#### WORK REQUIRED
Transcribe each line below without altering anything.

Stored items
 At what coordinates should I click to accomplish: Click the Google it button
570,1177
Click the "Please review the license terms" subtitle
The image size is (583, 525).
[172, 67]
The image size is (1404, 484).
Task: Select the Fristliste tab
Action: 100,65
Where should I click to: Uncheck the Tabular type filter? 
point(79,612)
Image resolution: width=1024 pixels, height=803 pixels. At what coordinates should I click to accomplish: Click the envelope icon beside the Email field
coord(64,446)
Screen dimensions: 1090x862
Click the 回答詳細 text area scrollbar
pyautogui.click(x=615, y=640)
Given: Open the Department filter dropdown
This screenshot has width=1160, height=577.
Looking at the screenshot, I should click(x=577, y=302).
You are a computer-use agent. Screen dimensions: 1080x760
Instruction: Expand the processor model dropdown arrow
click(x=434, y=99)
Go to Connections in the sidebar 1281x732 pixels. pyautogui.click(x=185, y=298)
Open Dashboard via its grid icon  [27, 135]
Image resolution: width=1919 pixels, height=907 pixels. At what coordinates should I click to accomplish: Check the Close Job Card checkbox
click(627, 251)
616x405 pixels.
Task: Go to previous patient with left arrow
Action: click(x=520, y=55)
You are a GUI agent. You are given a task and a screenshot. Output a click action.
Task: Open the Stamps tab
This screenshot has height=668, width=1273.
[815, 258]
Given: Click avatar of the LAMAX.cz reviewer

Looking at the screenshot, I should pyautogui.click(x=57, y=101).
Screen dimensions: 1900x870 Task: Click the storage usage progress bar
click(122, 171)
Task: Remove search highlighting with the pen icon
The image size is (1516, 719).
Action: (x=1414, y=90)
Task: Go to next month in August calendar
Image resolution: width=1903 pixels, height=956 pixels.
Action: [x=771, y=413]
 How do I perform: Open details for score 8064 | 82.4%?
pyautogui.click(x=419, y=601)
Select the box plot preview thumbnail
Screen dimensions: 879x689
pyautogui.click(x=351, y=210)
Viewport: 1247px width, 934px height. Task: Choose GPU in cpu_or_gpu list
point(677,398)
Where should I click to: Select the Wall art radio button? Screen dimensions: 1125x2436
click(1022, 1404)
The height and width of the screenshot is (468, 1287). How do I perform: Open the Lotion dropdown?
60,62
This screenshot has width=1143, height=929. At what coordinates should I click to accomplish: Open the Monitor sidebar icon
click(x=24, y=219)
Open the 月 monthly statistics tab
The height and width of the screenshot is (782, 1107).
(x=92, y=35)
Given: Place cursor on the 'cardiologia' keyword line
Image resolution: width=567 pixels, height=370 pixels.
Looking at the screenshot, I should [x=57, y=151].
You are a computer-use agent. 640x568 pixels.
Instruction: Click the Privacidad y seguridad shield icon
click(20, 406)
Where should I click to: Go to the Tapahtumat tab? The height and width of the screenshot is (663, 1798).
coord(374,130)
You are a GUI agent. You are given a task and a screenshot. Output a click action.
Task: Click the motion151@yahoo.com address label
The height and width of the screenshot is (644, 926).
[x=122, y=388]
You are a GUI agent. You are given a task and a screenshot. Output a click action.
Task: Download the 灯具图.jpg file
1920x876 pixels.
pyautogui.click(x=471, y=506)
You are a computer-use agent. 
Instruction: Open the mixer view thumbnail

#### RESPONSE TO THE EXERCISE
 At what coordinates should I click to accomplish: Click the Google it button
570,1177
Click the "Please review the license terms" subtitle
The image size is (583, 525).
[172, 67]
The image size is (1404, 484).
Task: Select the Fristliste tab
Action: 100,65
Where should I click to: Uncheck the Tabular type filter? 
point(79,612)
Image resolution: width=1024 pixels, height=803 pixels. At what coordinates should I click to accomplish: Click the envelope icon beside the Email field
coord(64,446)
Screen dimensions: 1090x862
Click the 回答詳細 text area scrollbar
pyautogui.click(x=615, y=640)
Given: Open the Department filter dropdown
This screenshot has width=1160, height=577.
Looking at the screenshot, I should click(x=577, y=302).
You are a computer-use agent. Screen dimensions: 1080x760
Instruction: Expand the processor model dropdown arrow
click(x=434, y=99)
Go to Connections in the sidebar 1281x732 pixels. pyautogui.click(x=185, y=298)
Open Dashboard via its grid icon  [27, 135]
Image resolution: width=1919 pixels, height=907 pixels. At what coordinates should I click to accomplish: Check the Close Job Card checkbox
click(627, 251)
616x405 pixels.
Task: Go to previous patient with left arrow
Action: click(x=520, y=55)
You are a GUI agent. You are given a task and a screenshot. Output a click action.
Task: Open the Stamps tab
This screenshot has height=668, width=1273.
[815, 258]
Given: Click avatar of the LAMAX.cz reviewer

Looking at the screenshot, I should pyautogui.click(x=57, y=101).
Screen dimensions: 1900x870 Task: Click the storage usage progress bar
click(122, 171)
Task: Remove search highlighting with the pen icon
The image size is (1516, 719).
Action: (x=1414, y=90)
Task: Go to next month in August calendar
Image resolution: width=1903 pixels, height=956 pixels.
Action: [x=771, y=413]
 How do I perform: Open details for score 8064 | 82.4%?
pyautogui.click(x=419, y=601)
Select the box plot preview thumbnail
Screen dimensions: 879x689
pyautogui.click(x=351, y=210)
Viewport: 1247px width, 934px height. Task: Choose GPU in cpu_or_gpu list
point(677,398)
Where should I click to: Select the Wall art radio button? Screen dimensions: 1125x2436
click(1022, 1404)
The height and width of the screenshot is (468, 1287). How do I perform: Open the Lotion dropdown?
60,62
This screenshot has width=1143, height=929. At what coordinates should I click to accomplish: Open the Monitor sidebar icon
click(x=24, y=219)
Open the 月 monthly statistics tab
The height and width of the screenshot is (782, 1107).
(x=92, y=35)
Given: Place cursor on the 'cardiologia' keyword line
Image resolution: width=567 pixels, height=370 pixels.
Looking at the screenshot, I should [x=57, y=151].
You are a computer-use agent. 640x568 pixels.
Instruction: Click the Privacidad y seguridad shield icon
click(20, 406)
Where should I click to: Go to the Tapahtumat tab? The height and width of the screenshot is (663, 1798).
coord(374,130)
You are a GUI agent. You are given a task and a screenshot. Output a click action.
Task: Click the motion151@yahoo.com address label
The height and width of the screenshot is (644, 926).
[x=122, y=388]
You are a GUI agent. You are given a task and a screenshot. Output a click action.
Task: Download the 灯具图.jpg file
1920x876 pixels.
pyautogui.click(x=471, y=506)
You are a computer-use agent. 
Instruction: Open the mixer view thumbnail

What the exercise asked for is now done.